Institutional Review Board (IRB)
An IRB is an independent committee of members, including doctors, statisticians, and community members who sponsor a clinical trial. The purpose is to ensure that the rights of the participants are protected and that the proper protocols and ethics are being followed.
It is required by all U.S. clinical trials to have an IRB. An IRB approves research that deals with significant medical questions responsibly and scientifically. It also keeps a check on the ongoing results of the trial.
Office for Human Research Protections
The Office for Human Research Protections (OHRP) under the U.S. Department of Health and Human Services (HHS) oversees the research done or supported by HHS. The OHRP protects the rights and well-being of research participants. It develops educational programs and offers advice on research-related issues.
Food and Drug Administration
In the United States, The Center for Drug Evaluation and Research (CDER), a division of the U.S. Food and Drug Administration (FDA), manages clinical trials. The FDA reviews applications for new drugs or medical devices before testing them directly on humans and ensures that the proposed studies have informed consent and protection for human subjects.
Patient Rights: Informed Consent
The FDA protects participants in clinical trials and ensures that people have reliable information. Researchers must give participants complete and accurate information about the trial.
Prospective participants are required to sign an “informed consent” document indicating the known risks of the research, where they can leave the trial at any time.
Informed consent is the process of giving all the details and facts to the trial participants. It includes information on the tests, treatments, benefits, and risks involved in the trial. It happens before the trial begins and during the trial.
Phase 1 Clinical Trial – Patients Benefits of Participating
A well-designed and executed clinical trial provides participants an opportunity to play an active role in improving their health care. Here are some of the other additional benefits.

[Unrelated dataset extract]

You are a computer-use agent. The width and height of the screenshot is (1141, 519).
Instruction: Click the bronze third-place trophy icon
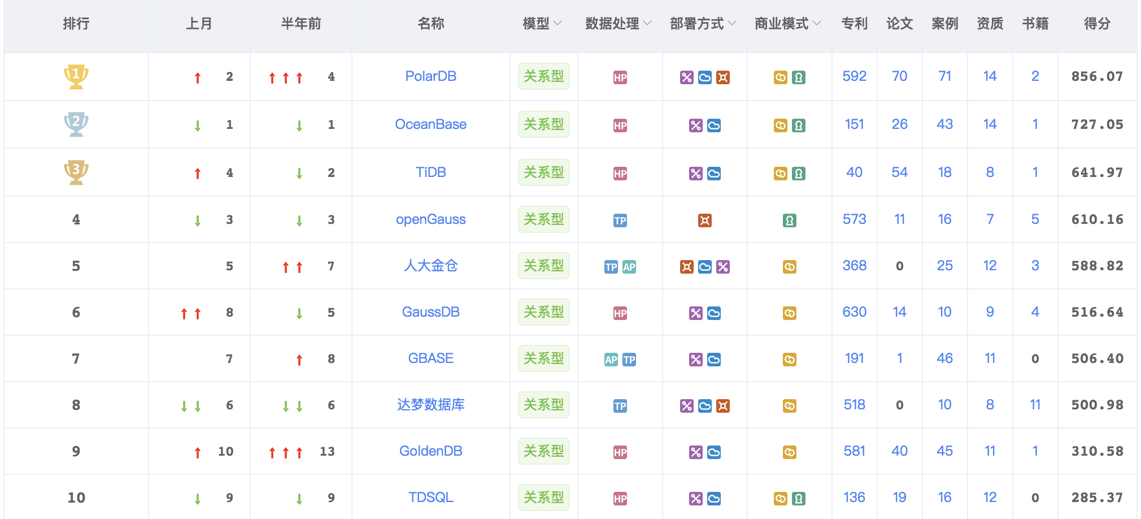pyautogui.click(x=76, y=172)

- Phase trial 1 helps in reducing or controlling the disease. When other treatments have failed, a patient can benefit from participating.
- A patient can obtain expert medical care at the leading health care facilities where they feel overall satisfied with their experiences.
- As a part of the phase 1 trial, a patient undergoes routine physical examination that helps them receive more information about their disease and alleviate some fear about the severity of their disease.
- The nature of toxicity reported in phase 1 clinical trial positively impacts the patient as their every symptom is scrutinized. The participants feel empowered as they attempt to control the disease and contribute to the health of future patients.
Phase 1 Clinical Trial – Patient Risks of Participating
Some researchers view early access to a helpful drug as a benefit; however, this early access may also prove to be a risk. Here are some of the risks involved in the participation of phase 1 clinical trials.
- The primary risk is death. It can be caused by the investigatory agent or malignancy progression or complications.
- Additionally, patients may also experience the risk of acute or delayed toxicities, which might not be detected until the phase 1 clinical trial is complete.
- Patients usually do not feel better or satisfied until their trial participation is complete.
- Several early-phase trials require fresh biopsies. These are subject to risks without any direct benefit to the patient.
Phase 1 clinical trial is the first step towards medical studies where a new or improved drug is tested on humans. It involves risks as well as the benefits associated with it.
The primary purpose is to determine if a drug is safe and get an idea about the best dose suitable to use. Yet, the benefits may outweigh the risks of phase 1 clinical trials. It brings hope by improving survival.
Participating in these clinical trials is a personal decision where a patient can leave the trial anytime. Talk with your doctor about all the available treatment options; together, you can make a better choice!